» What you will do
Gather every line from the items below that contains the word "icon", and copy each one in full.
___ Exercise materials ___
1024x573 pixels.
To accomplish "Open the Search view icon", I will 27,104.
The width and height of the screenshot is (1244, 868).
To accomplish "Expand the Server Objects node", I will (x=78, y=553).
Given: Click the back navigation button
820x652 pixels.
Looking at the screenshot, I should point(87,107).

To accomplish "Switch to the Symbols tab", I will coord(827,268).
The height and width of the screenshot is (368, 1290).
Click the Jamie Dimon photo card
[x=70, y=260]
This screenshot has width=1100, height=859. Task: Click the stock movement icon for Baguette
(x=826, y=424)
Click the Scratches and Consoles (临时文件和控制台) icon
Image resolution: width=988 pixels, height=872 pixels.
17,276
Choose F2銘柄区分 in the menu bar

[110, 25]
___
» Answer in full
To accomplish "Open the Search view icon", I will 27,104.
This screenshot has width=1100, height=859. Task: Click the stock movement icon for Baguette
Click the Scratches and Consoles (临时文件和控制台) icon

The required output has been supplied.